Вчера во время тренировки была тяжело травмирована латышская фигуристка Елена Бережная. При выполнении параллельного вращения партнер – Олег Шляхов – пробил ей височную часть головы лезвием своего конька. Фигуристку срочно доставили в больницу. Врачи оценивают ее состояние как крайне тяжелое…
К тому времени Бережная и Шляхов успели прекрасно себя зарекомендовать. Впервые появившись на взрослом льду в 1995-м, показали одну из сложнейших с технической точки зрения программ, на чемпионате Европы в Дортмунде и мировом первенстве в Бирмингеме обошли даже двукратных чемпионов мира среди юниоров, россиян Марию Петрову и Антона Сихарулидзе. Примерно тогда же стало известно, что на латышскую пару «положила глаз» Тамара Москвина. В то время в ее группе готовились к Олимпийским играм Оксана Казакова и Артур Дмитриев, и тренеру позарез нужна была пара, способная обеспечить уже имеющимся ученикам достойный спарринг.

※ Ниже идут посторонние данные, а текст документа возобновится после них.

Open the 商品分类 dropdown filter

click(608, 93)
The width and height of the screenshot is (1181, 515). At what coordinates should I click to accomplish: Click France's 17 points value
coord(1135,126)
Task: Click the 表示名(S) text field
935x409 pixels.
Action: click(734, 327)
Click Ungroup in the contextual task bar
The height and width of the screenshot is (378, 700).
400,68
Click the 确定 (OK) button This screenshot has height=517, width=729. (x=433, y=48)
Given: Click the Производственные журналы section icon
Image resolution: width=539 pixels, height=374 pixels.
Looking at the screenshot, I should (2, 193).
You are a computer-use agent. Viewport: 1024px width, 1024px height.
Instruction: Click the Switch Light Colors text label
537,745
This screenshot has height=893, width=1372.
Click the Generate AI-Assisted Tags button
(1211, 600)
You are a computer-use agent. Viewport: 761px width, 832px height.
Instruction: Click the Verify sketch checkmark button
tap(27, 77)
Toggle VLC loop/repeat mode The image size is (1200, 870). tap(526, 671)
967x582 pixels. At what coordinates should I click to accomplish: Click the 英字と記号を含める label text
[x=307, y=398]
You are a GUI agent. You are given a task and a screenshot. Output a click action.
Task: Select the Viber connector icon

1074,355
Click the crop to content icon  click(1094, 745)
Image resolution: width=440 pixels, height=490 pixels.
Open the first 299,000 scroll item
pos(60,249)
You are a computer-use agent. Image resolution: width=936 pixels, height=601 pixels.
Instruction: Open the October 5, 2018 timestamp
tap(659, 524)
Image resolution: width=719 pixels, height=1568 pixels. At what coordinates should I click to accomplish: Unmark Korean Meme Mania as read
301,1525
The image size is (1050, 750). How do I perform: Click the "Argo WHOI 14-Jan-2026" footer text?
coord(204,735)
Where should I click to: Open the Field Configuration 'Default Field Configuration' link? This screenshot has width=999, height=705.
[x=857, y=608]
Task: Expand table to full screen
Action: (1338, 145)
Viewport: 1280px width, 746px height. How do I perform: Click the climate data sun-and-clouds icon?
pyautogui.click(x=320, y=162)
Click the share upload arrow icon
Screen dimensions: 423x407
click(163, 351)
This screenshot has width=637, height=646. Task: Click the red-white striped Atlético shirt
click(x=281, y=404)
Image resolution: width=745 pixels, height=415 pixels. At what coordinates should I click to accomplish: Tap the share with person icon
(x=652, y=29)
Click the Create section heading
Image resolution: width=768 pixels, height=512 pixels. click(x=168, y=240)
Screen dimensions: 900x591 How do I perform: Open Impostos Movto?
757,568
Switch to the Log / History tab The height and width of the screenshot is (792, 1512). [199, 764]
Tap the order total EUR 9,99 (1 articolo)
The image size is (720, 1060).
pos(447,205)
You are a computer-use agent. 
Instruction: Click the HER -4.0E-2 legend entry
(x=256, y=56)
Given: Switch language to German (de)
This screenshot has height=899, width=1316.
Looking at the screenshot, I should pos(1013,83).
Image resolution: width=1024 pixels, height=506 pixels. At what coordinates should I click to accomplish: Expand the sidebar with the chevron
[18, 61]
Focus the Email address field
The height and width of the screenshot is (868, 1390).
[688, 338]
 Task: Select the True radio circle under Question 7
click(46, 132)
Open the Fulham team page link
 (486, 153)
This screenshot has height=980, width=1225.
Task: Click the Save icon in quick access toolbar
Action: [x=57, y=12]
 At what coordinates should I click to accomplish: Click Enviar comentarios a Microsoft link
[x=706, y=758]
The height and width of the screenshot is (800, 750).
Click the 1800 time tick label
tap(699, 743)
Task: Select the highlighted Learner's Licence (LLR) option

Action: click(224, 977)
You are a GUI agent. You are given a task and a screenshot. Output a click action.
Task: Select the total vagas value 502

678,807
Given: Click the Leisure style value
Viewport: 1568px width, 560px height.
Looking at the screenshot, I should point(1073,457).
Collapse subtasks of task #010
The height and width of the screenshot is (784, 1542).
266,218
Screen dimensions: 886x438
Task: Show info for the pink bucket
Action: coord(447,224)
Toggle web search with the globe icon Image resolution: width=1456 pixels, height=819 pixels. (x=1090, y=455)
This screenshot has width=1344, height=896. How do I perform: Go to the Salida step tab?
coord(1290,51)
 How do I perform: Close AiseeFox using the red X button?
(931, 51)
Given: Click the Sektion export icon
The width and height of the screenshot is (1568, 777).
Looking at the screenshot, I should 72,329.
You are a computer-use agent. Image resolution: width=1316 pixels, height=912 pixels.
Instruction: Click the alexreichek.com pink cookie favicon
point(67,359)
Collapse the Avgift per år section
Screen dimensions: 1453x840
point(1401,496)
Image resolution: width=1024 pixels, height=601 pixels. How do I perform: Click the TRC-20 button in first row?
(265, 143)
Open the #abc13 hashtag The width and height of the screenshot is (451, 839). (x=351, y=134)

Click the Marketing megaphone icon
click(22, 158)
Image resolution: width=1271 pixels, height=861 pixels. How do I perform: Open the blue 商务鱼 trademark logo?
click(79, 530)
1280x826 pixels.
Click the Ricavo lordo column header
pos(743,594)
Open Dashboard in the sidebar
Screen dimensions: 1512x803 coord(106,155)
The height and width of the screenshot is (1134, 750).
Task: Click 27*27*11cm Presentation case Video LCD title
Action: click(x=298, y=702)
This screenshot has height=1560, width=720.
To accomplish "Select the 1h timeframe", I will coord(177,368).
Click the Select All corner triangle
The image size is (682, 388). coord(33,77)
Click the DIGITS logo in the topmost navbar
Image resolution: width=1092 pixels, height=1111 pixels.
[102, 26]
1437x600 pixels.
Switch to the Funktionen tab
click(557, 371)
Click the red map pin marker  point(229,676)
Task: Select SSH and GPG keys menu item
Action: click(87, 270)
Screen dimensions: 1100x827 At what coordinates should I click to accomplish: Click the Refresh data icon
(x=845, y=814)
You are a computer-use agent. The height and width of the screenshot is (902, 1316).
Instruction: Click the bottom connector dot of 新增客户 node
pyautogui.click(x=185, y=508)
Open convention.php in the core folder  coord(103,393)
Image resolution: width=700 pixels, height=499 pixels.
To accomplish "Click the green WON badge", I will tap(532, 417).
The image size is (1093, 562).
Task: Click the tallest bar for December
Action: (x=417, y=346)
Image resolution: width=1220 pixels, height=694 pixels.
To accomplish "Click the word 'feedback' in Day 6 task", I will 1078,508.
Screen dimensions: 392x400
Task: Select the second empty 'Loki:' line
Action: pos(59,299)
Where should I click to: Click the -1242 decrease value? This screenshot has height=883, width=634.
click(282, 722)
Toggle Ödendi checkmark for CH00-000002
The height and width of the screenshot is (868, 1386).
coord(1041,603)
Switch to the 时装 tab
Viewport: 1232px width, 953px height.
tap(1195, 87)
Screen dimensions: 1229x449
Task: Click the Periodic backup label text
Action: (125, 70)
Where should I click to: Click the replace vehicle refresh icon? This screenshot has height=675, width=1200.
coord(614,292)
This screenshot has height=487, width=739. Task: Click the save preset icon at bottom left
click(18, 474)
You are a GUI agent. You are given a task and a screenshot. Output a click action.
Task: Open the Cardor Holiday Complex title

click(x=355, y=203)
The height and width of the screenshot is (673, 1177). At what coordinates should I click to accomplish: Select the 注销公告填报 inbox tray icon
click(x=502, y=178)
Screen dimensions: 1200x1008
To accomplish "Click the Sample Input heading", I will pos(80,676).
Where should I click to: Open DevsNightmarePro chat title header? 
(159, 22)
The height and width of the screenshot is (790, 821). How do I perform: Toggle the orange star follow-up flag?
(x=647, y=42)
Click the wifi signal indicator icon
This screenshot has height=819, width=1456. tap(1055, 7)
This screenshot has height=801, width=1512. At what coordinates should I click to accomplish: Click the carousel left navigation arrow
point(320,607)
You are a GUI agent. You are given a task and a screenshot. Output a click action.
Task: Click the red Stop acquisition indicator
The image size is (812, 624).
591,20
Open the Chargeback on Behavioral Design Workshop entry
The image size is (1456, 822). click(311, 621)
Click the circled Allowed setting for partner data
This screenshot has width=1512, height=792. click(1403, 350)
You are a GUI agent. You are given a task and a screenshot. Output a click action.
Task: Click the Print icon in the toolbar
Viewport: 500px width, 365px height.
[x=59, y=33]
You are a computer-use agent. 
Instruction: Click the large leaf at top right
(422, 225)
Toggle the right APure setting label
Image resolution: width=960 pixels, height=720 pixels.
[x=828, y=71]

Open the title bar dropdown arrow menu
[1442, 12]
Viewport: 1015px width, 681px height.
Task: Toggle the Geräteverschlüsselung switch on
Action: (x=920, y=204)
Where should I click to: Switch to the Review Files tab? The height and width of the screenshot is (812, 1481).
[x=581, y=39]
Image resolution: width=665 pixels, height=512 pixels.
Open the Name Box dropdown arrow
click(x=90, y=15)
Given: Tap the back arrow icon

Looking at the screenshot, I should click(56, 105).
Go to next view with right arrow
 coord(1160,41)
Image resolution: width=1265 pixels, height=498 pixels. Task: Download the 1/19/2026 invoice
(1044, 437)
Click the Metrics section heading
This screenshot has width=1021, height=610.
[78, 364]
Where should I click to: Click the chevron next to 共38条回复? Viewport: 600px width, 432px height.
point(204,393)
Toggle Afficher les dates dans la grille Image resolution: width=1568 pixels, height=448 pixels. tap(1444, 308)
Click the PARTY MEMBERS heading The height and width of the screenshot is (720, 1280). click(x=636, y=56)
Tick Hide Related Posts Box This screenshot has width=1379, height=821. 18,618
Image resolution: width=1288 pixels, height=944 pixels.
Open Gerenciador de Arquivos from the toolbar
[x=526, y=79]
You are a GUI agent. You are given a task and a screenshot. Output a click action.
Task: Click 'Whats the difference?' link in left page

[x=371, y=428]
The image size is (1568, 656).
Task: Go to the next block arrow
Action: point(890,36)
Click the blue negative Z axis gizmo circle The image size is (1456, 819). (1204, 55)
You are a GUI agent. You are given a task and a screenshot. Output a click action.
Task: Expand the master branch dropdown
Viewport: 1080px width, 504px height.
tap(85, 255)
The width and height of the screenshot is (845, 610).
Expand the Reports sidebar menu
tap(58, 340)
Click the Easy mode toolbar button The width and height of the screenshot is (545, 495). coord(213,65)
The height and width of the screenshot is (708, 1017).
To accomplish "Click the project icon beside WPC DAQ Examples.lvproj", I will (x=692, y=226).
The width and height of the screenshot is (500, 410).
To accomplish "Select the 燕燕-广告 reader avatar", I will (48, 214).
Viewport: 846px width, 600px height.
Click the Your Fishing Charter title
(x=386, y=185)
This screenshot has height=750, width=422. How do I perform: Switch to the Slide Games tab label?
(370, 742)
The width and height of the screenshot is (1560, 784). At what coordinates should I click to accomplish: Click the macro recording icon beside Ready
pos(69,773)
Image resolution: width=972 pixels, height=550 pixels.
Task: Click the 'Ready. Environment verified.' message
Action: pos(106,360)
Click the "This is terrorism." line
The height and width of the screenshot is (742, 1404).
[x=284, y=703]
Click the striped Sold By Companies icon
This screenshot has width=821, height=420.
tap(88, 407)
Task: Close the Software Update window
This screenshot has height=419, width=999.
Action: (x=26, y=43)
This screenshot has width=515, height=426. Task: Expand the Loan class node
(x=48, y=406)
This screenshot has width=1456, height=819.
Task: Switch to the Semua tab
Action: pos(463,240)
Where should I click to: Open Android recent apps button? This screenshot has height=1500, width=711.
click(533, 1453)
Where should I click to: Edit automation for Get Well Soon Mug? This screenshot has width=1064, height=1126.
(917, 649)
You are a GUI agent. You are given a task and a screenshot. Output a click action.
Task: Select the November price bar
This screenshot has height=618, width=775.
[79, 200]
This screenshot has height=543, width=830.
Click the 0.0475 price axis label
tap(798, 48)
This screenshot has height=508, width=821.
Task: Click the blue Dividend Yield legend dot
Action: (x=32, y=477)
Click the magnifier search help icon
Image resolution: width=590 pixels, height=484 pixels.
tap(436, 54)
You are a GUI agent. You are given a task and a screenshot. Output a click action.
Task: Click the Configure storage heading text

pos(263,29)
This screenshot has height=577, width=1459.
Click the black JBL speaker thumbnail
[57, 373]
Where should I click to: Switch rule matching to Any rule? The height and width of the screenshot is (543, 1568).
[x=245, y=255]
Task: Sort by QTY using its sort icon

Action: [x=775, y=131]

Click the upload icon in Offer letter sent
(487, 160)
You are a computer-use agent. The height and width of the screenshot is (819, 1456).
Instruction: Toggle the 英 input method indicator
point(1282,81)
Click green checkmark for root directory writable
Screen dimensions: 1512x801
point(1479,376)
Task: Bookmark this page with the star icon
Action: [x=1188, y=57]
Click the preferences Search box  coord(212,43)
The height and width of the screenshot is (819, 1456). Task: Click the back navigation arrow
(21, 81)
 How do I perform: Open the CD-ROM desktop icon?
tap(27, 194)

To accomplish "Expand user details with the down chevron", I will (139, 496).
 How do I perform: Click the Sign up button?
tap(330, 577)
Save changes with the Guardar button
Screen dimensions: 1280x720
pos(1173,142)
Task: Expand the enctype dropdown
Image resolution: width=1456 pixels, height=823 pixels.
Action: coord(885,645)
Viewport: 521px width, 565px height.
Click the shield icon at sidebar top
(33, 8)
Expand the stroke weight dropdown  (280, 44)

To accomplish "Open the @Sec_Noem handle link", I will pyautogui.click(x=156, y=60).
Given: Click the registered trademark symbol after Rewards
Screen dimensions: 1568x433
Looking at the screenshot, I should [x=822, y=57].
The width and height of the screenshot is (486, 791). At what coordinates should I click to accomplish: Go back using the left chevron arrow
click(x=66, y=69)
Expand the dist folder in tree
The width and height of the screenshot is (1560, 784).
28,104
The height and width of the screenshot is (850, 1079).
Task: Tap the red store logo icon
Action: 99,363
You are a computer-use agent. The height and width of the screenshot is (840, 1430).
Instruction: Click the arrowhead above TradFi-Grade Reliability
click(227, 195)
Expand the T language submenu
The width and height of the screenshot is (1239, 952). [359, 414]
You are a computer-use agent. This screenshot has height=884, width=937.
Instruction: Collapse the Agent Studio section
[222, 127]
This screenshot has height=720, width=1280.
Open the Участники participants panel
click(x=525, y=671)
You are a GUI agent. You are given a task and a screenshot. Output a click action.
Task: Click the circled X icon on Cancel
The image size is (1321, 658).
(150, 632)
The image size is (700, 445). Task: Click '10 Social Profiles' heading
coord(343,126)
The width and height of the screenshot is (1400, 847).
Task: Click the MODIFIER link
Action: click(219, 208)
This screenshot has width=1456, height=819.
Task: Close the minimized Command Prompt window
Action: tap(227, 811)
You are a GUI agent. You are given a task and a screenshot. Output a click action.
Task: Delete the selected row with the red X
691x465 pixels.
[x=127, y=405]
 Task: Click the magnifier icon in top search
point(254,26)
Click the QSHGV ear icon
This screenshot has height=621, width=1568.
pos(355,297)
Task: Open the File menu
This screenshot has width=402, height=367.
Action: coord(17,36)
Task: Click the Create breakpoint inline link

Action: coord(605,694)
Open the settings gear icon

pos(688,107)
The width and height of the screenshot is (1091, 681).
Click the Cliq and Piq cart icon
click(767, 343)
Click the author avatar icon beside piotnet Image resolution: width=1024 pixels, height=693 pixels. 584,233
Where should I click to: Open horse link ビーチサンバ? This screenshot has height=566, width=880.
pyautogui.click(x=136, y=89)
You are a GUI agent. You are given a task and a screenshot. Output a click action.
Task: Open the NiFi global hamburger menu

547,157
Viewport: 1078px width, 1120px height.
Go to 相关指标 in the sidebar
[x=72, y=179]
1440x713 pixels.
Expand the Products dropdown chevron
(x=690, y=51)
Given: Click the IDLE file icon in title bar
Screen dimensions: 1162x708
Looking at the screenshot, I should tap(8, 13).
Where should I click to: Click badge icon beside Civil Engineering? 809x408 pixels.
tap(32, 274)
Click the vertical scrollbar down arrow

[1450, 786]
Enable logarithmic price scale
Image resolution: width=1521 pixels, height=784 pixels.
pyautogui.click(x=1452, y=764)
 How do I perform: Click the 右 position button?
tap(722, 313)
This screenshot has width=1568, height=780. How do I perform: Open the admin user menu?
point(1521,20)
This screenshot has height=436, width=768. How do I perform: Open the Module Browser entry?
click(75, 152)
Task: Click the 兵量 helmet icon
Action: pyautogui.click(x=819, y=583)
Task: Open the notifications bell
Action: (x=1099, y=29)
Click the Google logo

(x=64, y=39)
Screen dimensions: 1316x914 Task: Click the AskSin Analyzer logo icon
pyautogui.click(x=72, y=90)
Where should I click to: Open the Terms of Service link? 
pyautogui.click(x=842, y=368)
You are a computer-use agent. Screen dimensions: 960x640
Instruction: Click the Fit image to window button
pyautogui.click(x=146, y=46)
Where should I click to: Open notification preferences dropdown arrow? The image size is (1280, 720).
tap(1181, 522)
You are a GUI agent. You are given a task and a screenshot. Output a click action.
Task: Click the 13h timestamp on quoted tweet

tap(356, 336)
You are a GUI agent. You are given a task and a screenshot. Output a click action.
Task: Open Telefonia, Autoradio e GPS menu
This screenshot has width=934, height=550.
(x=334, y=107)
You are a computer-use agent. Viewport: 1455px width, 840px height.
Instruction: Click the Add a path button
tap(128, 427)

Когда случилась трагедия, Москвина немедленно вылетела в Ригу. А чуть позже, на чемпионате Европы в Софии, сдержанно поведала мне, что операция Бережной прошла успешно, но состояние по-прежнему остается тяжелым: из-за того что конек повредил оболочку мозга, у Лены нарушена речь. Тогда же Москвина сказала: «Думаю, Лена сможет кататься. Несколько лет назад подобная травма случилась у немецкой фигуристки Мэнди Ветцель. Она ведь вернулась в спорт!»
* * *
Бережная росла и воспитывалась в Невинномысске. Ее мама одна растила сначала троих собственных детей, потом, после трагедии в семье родного брата, взяла к себе еще трех племянников – оформила опекунство. Из всей шестерки Лена была, пожалуй, наиболее самостоятельной.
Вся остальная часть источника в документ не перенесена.